Not because I want to punish anyone, but because I think our impatience reveals something. It reveals how we have been trained to treat art like content. To scroll, consume, move on. It reveals how we treat artists like service providers.
When I unperform labor, I am gently refusing that training.
I am saying, I am not here to produce endlessly. I am here to make something that can survive your attention.
That survival requires time.
It requires silence.
It requires the courage to not constantly prove yourself.
And that is why the work gets replaced. Because the work must find its conditions, like a plant must find its light.
Sometimes a piece needs a quiet place to be understood. Sometimes it needs a hostile place to show its teeth. Sometimes it needs a private place to remain tender. Sometimes it needs to disappear for a while to become stronger in memory.
So I keep moving it.
I keep replacing it.
Not because I am lost, but because I am listening.
And while I do this, I keep working, but I refuse to act like work is only work when you can watch it.
I refuse to perform my labor like a show.
I do not want my practice to be a stage where I have to prove that I deserve to exist.
I want my practice to be a space where I can breathe and still make something real.
So if you look for the work and it is not where you expected, that may be the point.
If you look for the labor and you do not see it, that may be the point too.
Because I am interested in what remains when the obvious signs are removed.
What remains when the work is not fixed.
What remains when labor is not performed.
What remains when the artist does not behave like a predictable machine.

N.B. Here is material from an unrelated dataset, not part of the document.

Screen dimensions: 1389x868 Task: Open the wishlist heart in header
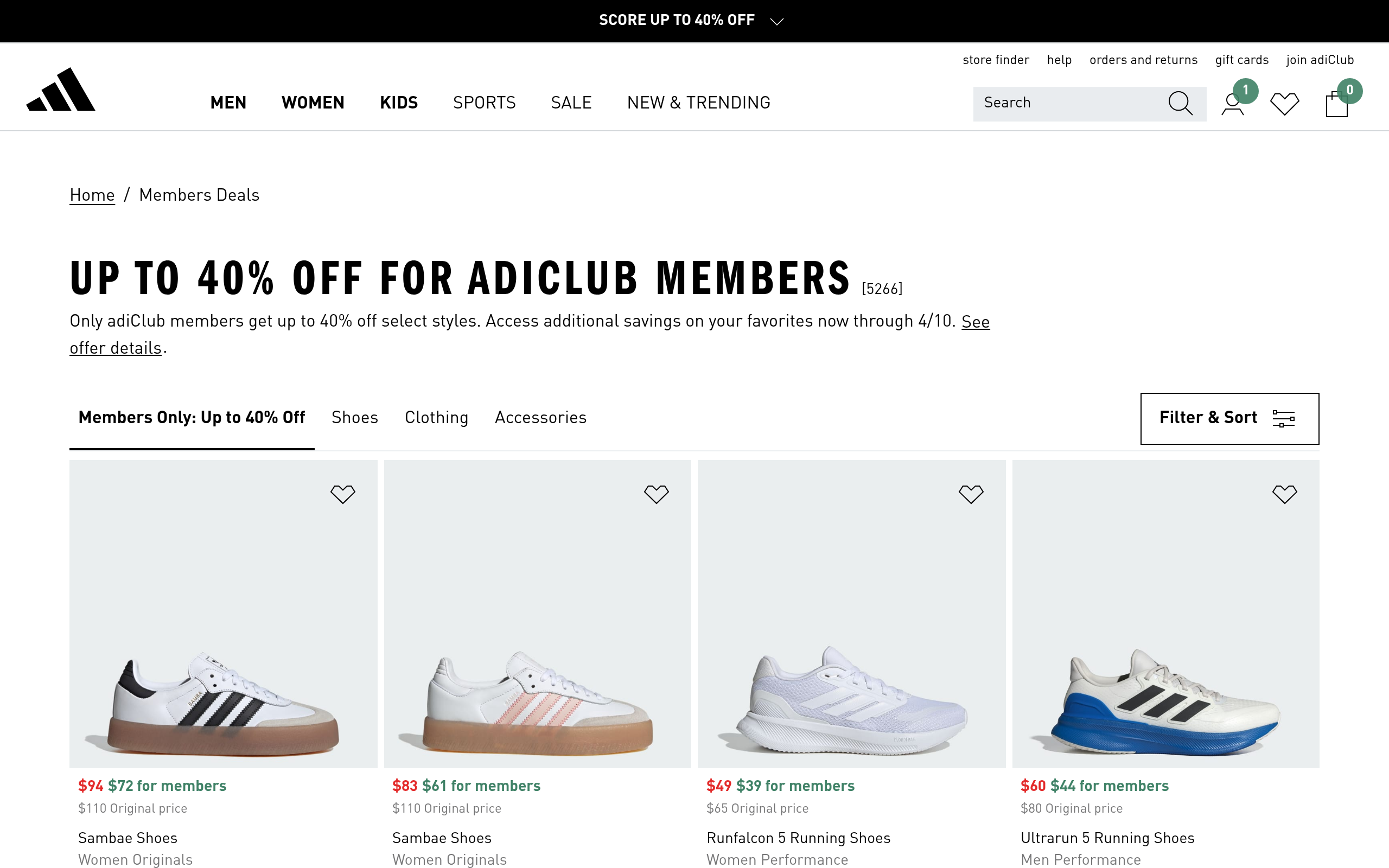click(x=1284, y=104)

What remains is something closer to truth.
A truth that is not neat, not constant, not easy to frame, but still deeply human.
And I keep returning to a simple feeling that guides me.
I want the work to be encountered, not consumed.
I want the making to be lived, not displayed.
I want the movement to be part of the meaning.
I want the invisible labor to be honored by my own care, even if no one claps for it.
So I replace the work, again and again, until it finds the place where it can breathe.
And I unperform labor, again and again, until my life stops being a performance and becomes what it should be.
A real person making real work.
Quietly. Stubbornly. With feeling.
That is how I (re)place the work. That is how I (un)perform labor.